Whereminow Slipped the BS Right Past Me!
August 22, 2009
– Comments (16)
Congratulations to David in Qatar, and Yuri Maltsev at Mises.
In the paper explaining why Americans should be afraid of any move toward the dreaded, freedom stealing, Socialist Healthcare, 'What Soviet Medicine Teaches Us' which Yuri Maltsev authored and David in Qatar shared with us, I missed the most outrageous mis-representation of facts on my first reading.
Fortunately I read it again.
The mis-representation I am talking about is not the comparison of Soviet style healthcare to the USA style, without comparing it to any "Small Government" model, which the Russians easily outperform. That is just an inadequate number of comparison countries.
It is not overlooking that Soviet style healthcare compares unfavorably to Democratically elected governments, but that is a problem with a lack of influence by the "people" on their Government. In the USA we do not have that problem yet. When the "small gov't" Conservative Republicans stunk the joint up we were able to elect them into a minority. It is ok to demand that Government succeed in delivering quality healthcare for all of us based upon working models.
The most outrageous misrepresentation of facts came in the fourth paragraph and is the last thing everyone will read before they click on the "entire article" link. After putting us into a picture of a backwards hopeless filthy hospital system with these probably innacurate words;
The system had many decades to work, but widespread apathy and low quality of work paralyzed the healthcare system. In the depths of the socialist experiment, healthcare institutions in Russia were at least a hundred years behind the average US level. Moreover, the filth, odors, cats roaming the halls, drunken medical personnel, and absence of soap and cleaning supplies added to an overall impression of hopelessness and frustration that paralyzed the system.
Yuri Malstev then takes us from the place most of us associate with needles to another "fact" about needles;
According to official Russian estimates, 78 percent of all AIDS victims in Russia contracted the virus through dirty needles or HIV-tainted blood in the state-run hospitals.
So what are the odds that those dirty needles were in a hospital, or in the hands of drug users just like in the USA. Wikipedia describes it like this;
The actual number of people living with HIV in Russia is estimated to be about 940,000.[1] In 2007, 83% of HIV infections in Russia were registered among injecting drug users, 6% among sex workers, and 5% among prisoners.
The wiki information matches the expectation for the spread of AIDS in Russia offered by Doctors without Borders in this 2000 BBC article.
The BBC article also points out that AIDS exploded in Russia in 2000. It would be likely that Russia is ten years behind the USA in treating AIDS because it exploded here 15 years sooner.
So what are we supposed to conclude from reading this sentence presented in the surrounding context?
According to official Russian estimates, 78 percent of all AIDS victims in Russia contracted the virus through dirty needles or HIV-tainted blood in the state-run hospitals.

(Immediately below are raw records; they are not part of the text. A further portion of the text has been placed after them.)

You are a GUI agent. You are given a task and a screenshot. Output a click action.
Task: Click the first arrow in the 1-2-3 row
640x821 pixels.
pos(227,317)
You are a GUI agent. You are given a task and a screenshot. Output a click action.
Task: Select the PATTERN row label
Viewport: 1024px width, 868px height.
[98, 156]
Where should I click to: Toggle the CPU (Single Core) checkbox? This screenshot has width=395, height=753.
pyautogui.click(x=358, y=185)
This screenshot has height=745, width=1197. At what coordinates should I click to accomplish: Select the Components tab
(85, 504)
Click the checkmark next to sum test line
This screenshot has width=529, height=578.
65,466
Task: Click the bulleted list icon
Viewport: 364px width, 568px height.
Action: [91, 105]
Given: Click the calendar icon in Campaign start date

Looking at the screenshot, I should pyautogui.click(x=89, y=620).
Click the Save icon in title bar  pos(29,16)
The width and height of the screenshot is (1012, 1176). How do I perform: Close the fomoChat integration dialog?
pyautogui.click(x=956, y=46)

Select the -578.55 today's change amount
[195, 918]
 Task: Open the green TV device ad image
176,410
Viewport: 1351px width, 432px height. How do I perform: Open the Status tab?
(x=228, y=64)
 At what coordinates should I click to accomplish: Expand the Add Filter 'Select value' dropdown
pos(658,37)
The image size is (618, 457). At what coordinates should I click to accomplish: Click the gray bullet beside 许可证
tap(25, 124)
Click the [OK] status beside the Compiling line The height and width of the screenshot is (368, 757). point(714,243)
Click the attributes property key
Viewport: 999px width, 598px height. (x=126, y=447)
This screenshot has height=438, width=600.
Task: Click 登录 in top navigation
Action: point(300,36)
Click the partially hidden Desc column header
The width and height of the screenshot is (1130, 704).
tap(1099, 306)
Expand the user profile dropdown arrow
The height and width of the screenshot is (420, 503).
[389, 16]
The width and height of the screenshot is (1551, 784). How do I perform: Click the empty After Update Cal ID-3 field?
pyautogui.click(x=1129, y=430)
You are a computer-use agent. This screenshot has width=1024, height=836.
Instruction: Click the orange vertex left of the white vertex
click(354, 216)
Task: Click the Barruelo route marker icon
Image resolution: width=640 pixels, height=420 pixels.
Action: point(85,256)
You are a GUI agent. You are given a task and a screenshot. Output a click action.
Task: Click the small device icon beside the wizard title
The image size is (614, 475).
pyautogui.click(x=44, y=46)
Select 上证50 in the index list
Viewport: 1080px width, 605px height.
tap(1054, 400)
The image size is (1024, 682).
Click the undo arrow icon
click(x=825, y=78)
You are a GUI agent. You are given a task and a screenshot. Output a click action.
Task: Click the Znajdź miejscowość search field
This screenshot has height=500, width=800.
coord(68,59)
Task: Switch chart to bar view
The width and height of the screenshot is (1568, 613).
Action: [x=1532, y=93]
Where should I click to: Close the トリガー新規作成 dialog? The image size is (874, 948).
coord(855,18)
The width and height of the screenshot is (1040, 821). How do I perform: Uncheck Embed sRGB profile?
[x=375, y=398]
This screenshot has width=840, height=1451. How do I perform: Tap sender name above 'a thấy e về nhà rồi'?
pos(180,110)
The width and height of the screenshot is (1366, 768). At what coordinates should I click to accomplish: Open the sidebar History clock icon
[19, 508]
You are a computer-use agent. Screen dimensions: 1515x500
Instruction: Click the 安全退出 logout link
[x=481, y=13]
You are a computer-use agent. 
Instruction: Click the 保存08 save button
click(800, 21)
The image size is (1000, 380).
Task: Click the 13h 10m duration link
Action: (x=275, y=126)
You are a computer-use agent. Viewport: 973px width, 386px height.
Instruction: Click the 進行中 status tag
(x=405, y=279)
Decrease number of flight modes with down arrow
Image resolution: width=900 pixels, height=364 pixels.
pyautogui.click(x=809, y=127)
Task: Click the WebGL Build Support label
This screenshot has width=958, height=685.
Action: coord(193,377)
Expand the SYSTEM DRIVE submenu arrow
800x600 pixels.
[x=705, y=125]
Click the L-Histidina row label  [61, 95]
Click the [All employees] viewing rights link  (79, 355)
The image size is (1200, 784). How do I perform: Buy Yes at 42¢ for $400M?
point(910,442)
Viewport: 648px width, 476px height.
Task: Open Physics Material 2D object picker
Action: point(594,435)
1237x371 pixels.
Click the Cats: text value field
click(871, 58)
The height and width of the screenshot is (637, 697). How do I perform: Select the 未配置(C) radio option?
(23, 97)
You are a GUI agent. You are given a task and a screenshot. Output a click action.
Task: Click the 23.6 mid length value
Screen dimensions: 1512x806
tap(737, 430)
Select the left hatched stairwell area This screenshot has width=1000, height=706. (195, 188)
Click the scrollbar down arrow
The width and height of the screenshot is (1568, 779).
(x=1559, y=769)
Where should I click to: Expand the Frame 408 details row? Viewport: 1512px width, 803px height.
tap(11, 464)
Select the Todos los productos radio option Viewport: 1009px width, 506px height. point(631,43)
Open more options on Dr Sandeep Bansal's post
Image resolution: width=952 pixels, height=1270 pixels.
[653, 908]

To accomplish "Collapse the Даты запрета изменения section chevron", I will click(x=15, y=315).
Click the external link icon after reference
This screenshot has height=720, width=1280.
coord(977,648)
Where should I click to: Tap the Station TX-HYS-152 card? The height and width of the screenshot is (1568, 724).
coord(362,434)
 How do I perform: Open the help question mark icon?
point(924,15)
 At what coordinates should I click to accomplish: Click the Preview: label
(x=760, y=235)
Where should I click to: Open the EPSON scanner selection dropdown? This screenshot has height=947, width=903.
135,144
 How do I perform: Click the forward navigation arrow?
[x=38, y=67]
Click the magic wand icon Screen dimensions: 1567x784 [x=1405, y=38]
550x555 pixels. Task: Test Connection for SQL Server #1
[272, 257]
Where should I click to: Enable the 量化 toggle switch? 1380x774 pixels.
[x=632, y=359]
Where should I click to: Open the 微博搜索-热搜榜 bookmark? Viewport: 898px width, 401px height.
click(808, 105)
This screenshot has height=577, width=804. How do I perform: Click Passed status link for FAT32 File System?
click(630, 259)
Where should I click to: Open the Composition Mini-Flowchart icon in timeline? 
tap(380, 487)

Are we supposed to connect the Russian aids epidemic with dirty hospitals and dirty hospital needles?
According to official Russian estimates, 78 percent of all AIDS victims in Russia contracted the virus through dirty needles... ... in the state-run hospitals.
According to official Russian estimates, 78 percent of all AIDS victims in Russia contracted the virus through dirty needles and HIV-tainted blood in the state-run hospitals.
Should we ask what percentage of Russian AIDS cases are from HIV tainted blood alone? According to the wiki link they did not make the top three causes or enough to note in the statistics as a seperate source.
I conclude that there is no connection between AIDS from dirty needle use among drug users and the condition of Soviet Healthcare and that this article is just a load of crap and could not find a legitimate failing of the Soviet Health system to use as an example.
I conclude that there is no reason to believe that there is a high percentage connection between HIV tainted blood and AIDS established in Yuri Maltsev's article. I am sure that there are some cases of AIDS in Russia due to HIV tainted blood. No healthcare system avoided it enitrely.
I conclude that if you really believed that a move to "free market" healthcare and away from "socialist" healthcare was good for America, you would not have to misrepresent the facts to convince us.
David, Yuri, Fleabagger, Pencils? I look forward to your replies.
Please include information concerning the percentage of needle contracted aids cases among drug users vs the percentage of needle contracted aids case in hospitals if you dispute mine. Also please discuss the percentage of AIDS cases due to HIV tainted blood transfusions in Russia as compared to results in the USA, Germany, Denmark, and whatever small gov't country you choose.
In the meantime I will consider that everything eminating from the Mises institute is a load of crap and that Americans would be better served ignoring the BS coming from the "right" of American politics and moving this discussion to deciding between the fact based solutions offered by the "left" and the "extreme left".